● **Required work**
Copy the data below word for word, beginning at the line containing "Switch to the" and continuing through the line containing "pos(402,882)", with both of those lines included.

[Stored entries]
··········

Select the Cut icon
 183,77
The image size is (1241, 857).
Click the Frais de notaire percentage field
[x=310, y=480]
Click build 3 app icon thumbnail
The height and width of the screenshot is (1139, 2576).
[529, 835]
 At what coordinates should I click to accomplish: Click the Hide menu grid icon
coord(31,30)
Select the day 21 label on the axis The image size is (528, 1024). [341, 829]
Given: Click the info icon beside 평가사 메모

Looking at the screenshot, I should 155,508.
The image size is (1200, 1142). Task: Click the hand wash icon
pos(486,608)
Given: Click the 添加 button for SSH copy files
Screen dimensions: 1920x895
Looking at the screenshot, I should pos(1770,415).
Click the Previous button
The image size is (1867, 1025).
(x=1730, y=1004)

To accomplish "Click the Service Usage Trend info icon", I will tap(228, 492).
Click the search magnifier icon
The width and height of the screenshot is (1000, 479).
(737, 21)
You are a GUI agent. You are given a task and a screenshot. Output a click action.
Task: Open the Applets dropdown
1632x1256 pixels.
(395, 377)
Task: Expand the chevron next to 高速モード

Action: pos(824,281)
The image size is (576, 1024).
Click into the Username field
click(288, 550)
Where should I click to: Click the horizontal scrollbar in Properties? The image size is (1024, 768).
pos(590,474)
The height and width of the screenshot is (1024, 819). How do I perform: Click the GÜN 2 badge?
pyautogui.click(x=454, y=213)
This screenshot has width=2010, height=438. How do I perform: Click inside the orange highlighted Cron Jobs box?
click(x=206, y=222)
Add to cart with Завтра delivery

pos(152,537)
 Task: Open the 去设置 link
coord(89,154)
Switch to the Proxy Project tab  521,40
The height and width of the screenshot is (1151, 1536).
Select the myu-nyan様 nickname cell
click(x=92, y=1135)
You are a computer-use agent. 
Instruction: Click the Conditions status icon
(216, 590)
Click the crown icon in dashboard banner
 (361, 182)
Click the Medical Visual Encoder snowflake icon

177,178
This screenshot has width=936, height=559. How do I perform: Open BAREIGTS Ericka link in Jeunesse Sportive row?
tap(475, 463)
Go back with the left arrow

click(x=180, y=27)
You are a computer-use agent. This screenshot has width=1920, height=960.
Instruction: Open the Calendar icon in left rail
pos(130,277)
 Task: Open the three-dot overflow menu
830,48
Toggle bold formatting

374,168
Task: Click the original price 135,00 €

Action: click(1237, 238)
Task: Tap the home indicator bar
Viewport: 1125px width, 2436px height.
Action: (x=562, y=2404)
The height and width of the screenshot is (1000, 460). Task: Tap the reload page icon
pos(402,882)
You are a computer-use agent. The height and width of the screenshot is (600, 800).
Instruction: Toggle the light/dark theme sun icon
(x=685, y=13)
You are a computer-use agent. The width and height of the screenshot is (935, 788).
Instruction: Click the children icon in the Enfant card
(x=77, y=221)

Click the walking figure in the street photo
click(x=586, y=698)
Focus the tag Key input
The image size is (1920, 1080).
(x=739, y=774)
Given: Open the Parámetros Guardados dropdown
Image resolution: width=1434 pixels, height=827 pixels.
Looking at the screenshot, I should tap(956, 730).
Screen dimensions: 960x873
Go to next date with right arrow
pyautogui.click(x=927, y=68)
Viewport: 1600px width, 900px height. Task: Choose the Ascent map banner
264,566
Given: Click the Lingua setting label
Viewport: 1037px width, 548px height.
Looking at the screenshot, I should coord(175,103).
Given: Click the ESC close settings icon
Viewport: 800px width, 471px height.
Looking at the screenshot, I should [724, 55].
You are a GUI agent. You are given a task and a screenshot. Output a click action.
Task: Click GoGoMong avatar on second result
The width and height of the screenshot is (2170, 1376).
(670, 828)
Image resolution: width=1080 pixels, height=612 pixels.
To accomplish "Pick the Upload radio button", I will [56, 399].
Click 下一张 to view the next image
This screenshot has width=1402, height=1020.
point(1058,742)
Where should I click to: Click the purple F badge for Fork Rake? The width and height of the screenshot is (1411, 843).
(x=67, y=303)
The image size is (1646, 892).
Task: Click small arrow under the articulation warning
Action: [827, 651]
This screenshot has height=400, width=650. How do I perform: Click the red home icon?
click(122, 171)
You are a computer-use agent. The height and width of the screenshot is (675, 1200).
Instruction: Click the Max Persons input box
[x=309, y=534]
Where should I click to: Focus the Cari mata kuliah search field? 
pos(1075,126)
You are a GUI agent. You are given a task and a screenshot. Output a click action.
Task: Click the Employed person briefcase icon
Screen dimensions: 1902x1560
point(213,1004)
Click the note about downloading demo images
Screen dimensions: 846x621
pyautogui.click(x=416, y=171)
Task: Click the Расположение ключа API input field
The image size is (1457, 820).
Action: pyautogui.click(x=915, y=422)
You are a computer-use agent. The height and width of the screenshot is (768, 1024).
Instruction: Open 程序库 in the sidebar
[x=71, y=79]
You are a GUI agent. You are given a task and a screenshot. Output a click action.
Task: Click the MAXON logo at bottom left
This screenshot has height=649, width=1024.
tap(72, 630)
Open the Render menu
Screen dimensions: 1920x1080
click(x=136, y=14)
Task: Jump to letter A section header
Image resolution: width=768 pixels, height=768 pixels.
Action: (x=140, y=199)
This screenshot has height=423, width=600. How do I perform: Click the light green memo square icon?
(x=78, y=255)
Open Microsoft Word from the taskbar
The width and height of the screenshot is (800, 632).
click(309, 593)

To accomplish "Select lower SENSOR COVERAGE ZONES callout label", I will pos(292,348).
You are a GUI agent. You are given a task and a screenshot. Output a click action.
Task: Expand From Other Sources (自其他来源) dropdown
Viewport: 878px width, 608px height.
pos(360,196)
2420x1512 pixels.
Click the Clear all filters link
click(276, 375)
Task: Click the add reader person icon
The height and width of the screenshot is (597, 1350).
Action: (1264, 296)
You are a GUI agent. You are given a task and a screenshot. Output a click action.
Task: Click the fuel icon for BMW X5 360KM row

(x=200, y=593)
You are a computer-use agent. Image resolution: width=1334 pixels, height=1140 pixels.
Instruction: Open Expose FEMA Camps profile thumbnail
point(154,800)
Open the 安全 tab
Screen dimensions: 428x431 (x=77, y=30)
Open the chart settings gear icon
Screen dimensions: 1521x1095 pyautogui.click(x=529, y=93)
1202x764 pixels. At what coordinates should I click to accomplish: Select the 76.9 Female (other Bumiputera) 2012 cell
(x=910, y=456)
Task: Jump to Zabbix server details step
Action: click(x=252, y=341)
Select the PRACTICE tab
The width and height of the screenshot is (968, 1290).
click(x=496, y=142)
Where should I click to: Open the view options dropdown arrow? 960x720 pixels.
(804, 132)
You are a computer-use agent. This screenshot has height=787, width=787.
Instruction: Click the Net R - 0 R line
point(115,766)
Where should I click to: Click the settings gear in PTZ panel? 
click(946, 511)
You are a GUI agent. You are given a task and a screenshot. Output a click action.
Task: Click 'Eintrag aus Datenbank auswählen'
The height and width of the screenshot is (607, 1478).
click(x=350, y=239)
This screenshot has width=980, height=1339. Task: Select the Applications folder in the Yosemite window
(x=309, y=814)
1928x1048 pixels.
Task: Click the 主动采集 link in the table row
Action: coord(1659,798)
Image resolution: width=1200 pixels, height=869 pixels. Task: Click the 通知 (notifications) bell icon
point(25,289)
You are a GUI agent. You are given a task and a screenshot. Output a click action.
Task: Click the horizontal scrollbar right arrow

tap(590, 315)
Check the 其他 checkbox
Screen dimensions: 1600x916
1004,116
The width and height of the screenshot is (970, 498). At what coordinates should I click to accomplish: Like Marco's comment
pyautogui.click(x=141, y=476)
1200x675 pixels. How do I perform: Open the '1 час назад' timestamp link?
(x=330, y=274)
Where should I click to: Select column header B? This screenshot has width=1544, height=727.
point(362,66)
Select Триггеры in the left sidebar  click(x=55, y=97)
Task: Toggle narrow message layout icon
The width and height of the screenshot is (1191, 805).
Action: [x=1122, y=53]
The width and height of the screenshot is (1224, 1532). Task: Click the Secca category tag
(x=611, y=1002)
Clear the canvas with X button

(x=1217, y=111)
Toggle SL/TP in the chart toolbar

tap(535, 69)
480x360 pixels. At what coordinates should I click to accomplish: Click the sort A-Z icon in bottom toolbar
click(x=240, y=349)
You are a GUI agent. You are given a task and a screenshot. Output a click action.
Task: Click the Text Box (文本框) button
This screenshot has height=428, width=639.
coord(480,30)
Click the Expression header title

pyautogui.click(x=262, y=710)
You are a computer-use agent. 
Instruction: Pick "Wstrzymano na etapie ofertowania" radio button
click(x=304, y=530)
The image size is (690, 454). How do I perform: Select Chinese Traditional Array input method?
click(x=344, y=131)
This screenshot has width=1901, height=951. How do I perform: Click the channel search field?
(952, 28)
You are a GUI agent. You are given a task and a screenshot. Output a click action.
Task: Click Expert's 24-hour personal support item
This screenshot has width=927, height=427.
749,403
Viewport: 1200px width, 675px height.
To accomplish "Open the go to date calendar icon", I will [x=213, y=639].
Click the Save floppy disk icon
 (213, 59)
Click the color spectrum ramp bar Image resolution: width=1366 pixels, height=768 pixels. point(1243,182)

··········

● **Exercise result**
Switch to the Proxy Project tab  521,40
The height and width of the screenshot is (1151, 1536).
Select the myu-nyan様 nickname cell
click(x=92, y=1135)
You are a computer-use agent. 
Instruction: Click the Conditions status icon
(216, 590)
Click the crown icon in dashboard banner
 (361, 182)
Click the Medical Visual Encoder snowflake icon

177,178
This screenshot has width=936, height=559. How do I perform: Open BAREIGTS Ericka link in Jeunesse Sportive row?
tap(475, 463)
Go back with the left arrow

click(x=180, y=27)
You are a computer-use agent. This screenshot has width=1920, height=960.
Instruction: Open the Calendar icon in left rail
pos(130,277)
 Task: Open the three-dot overflow menu
830,48
Toggle bold formatting

374,168
Task: Click the original price 135,00 €

Action: click(1237, 238)
Task: Tap the home indicator bar
Viewport: 1125px width, 2436px height.
Action: (x=562, y=2404)
The height and width of the screenshot is (1000, 460). Task: Tap the reload page icon
pos(402,882)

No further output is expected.